Gamma-glutamylcysteine synthetase (γ-GCS) 是glutathione (GSH) 合成的速率決定步驟酵素，證明GSH對於C. elegans抵抗砷所造成的氧化壓力扮演重要的角色，另外亦探討在C. elegans中所預測出GCS (h)的同源基因, gcs-1,對於暴露砷時所造成的反應。當C. elegans暴露於三價砷以及五價砷時，gcs-1突變種對於抵抗砷所造成的毒性比野生種線蟲更為敏感。另外，gcs-1突變種C. elegans亦比野生種C. elegans對於砷所造成的毒性反應較快。將gcs-1突變種C. elegans預先暴露於GSH，可明顯提高gcs-1突變種暴露於三價砷與五價砷時的存活率。我們亦探討C. elegans體內的GSH含量與不同砷劑量間的關係。並且利用RNA干擾技術，mRNA表達和基因轉殖C. elegans探討GCS-1的功能。我們亦探討砷對於C. elegans中其他可能和氧化壓力有關基因的表達的關係。研究的結果顯示在C. elegans中GCS-1是合成GSH所必須的，並且GSH的含量對於抵抗砷所造成的氧化壓力扮演著重要的角色，以及在C. elegans中砷會誘導化壓力相關基因mRNA的表達。

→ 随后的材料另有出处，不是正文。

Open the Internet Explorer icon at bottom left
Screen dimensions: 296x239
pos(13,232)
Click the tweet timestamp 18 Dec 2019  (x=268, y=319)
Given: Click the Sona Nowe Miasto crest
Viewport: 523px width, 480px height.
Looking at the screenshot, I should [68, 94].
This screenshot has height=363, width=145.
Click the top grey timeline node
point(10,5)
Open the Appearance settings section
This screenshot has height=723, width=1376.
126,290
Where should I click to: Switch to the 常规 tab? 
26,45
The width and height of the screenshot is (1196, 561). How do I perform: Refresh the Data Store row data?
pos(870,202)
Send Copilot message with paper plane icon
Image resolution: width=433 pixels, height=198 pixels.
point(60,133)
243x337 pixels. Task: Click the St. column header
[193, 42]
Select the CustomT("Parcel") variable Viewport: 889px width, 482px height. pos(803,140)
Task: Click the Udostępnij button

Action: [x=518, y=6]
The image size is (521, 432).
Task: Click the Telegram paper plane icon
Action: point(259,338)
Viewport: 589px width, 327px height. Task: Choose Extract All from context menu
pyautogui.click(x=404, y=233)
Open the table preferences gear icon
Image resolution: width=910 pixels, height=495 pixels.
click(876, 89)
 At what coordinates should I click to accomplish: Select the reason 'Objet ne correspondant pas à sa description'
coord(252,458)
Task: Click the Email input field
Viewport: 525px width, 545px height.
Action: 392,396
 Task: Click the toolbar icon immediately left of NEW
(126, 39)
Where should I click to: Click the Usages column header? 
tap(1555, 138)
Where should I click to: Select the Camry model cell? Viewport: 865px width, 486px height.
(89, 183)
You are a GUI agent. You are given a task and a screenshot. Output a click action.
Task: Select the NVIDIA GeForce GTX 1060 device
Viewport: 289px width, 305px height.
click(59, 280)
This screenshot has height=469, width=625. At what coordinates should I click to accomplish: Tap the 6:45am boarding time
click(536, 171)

Gamma-glutamylcysteine synthetase (γ-GCS) catalyzes the first, rate-limiting step in the biosynthesis of glutathione (GSH). To evaluate the protective role of cellular GSH against arsenic-induced oxidative stress in Caenorhabditis elegans (C. elegans), we examined the effect of the C. elegans ortholog of GCS(h), gcs-1, in response to inorganic arsenic exposure. We have evaluated the responses of wild-type and gcs-1 mutant nematodes to both inorganic arsenite (As(III)) and arsenate (As(V)) ions and found that gcs-1 mutant nematodes are more sensitive to arsenic toxicity than that of wild-type animals. gcs-1 mutant nematodes also showed an earlier response to the exposure of As(III) and As(V) than that of wild-type animals. Pretreatment with GSH significantly raised the survival rate of gcs-1 mutant worms compared to As(III)- or As(V)-treated worms alone. The intracellular GSH level increases in C. elegans exposed to As(III) and gcs-1 expression level is induced by As(III). The functional importantance of GCS-1 in C. elegans exposed to As(III) is investigated by analysis of gcs-1 transcription in transgenic C. elegans and RNAi mediated GCS-1 knock-down worms. The level of mRNA expression of several potential oxidative response gene is response to As(III) exposure was also investigated. Our results show that GCS-1 is essential for the synthesis of intracellular GSH in C. elegans and consequently that the intracellular GSH status plays a critical role in protection of C. elegans from arsenic-induced oxidative stress. Furthermore, As(III) is capable of inducing mRNA expression of oxidative stress-related genes.